→ **Prompt**
Each line of the listing that includes the string "column" needs to be located and copied.
- - -
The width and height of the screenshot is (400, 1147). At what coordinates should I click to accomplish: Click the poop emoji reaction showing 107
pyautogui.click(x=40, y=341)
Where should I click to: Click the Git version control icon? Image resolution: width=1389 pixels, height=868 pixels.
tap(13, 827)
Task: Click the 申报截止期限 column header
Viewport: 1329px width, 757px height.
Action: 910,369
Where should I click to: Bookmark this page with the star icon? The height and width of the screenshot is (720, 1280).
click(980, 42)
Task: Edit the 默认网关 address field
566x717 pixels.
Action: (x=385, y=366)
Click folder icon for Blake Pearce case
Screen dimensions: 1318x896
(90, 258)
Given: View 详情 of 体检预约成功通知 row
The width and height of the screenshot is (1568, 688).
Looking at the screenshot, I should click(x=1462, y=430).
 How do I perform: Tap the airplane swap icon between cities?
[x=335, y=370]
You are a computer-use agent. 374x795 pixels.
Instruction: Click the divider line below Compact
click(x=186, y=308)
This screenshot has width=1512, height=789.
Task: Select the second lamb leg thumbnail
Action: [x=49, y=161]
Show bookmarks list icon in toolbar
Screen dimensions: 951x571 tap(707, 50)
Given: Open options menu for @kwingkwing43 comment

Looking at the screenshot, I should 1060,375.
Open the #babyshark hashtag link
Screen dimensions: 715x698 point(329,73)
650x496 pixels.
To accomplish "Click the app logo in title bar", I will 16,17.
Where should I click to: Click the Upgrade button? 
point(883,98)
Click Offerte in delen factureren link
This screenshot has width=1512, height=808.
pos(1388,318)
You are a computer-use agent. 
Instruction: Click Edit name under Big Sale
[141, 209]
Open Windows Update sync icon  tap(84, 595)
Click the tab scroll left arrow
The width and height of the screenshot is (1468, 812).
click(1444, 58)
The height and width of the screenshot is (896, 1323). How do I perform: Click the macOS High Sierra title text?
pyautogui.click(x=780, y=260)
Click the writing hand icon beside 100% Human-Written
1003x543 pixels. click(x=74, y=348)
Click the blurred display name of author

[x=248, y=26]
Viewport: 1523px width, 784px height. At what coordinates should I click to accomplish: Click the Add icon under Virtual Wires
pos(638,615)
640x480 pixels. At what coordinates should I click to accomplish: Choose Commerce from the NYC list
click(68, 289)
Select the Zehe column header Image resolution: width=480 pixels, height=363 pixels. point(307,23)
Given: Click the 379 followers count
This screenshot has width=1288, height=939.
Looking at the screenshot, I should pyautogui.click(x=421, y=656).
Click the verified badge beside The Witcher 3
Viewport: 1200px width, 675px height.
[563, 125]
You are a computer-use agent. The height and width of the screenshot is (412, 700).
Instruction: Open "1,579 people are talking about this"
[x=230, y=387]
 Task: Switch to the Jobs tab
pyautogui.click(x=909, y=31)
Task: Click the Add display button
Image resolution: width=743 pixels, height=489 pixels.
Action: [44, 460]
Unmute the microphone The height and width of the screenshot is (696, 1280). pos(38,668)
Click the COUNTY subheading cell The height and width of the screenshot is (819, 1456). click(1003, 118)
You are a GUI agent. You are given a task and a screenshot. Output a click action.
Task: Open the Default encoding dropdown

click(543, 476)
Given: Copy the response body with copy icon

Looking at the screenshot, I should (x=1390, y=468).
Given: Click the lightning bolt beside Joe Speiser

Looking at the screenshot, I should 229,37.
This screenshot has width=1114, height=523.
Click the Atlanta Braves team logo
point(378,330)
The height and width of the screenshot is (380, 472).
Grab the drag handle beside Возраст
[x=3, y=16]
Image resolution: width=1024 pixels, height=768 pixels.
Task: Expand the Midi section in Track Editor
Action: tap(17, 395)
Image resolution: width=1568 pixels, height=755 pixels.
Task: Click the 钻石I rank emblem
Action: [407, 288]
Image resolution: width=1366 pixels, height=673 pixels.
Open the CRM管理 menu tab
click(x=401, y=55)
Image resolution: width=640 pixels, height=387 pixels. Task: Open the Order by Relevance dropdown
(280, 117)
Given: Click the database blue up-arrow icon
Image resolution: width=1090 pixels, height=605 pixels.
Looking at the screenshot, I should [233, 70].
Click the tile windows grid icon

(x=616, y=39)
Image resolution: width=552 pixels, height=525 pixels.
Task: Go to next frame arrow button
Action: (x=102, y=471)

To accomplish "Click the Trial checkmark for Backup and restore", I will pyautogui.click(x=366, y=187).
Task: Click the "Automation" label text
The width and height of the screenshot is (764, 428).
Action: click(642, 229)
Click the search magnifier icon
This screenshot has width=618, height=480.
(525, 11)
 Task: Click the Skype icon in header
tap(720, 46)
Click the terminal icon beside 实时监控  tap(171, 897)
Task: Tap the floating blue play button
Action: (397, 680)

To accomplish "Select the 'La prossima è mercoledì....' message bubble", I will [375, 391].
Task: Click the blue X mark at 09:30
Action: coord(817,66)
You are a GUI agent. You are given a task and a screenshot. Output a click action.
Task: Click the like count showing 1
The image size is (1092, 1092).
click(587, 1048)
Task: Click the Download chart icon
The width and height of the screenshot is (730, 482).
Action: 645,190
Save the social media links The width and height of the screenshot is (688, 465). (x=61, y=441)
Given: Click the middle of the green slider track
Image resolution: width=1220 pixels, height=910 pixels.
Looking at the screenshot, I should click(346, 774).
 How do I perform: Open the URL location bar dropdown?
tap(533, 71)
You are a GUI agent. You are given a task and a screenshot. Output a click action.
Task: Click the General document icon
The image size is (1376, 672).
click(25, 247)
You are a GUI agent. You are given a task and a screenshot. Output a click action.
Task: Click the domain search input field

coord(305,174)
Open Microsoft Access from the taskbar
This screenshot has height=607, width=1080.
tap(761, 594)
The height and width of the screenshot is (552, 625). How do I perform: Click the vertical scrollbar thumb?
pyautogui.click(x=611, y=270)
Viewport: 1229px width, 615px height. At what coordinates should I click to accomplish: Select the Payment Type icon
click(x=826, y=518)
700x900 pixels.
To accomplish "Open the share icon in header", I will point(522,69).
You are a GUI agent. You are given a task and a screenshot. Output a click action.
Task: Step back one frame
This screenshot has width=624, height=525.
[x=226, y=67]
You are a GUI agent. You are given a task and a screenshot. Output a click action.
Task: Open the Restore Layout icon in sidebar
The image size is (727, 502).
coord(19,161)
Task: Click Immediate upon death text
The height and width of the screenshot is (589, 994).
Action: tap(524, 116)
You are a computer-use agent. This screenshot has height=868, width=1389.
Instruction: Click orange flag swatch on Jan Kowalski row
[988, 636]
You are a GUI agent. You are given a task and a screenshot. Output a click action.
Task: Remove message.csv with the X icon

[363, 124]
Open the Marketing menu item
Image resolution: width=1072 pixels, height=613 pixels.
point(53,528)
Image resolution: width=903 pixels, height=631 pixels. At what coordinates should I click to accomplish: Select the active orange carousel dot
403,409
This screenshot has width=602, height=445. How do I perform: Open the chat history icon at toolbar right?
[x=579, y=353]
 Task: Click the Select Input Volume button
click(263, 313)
- - -
→ **Task answer**
Task: Click the 申报截止期限 column header
Select the Zehe column header Image resolution: width=480 pixels, height=363 pixels. point(307,23)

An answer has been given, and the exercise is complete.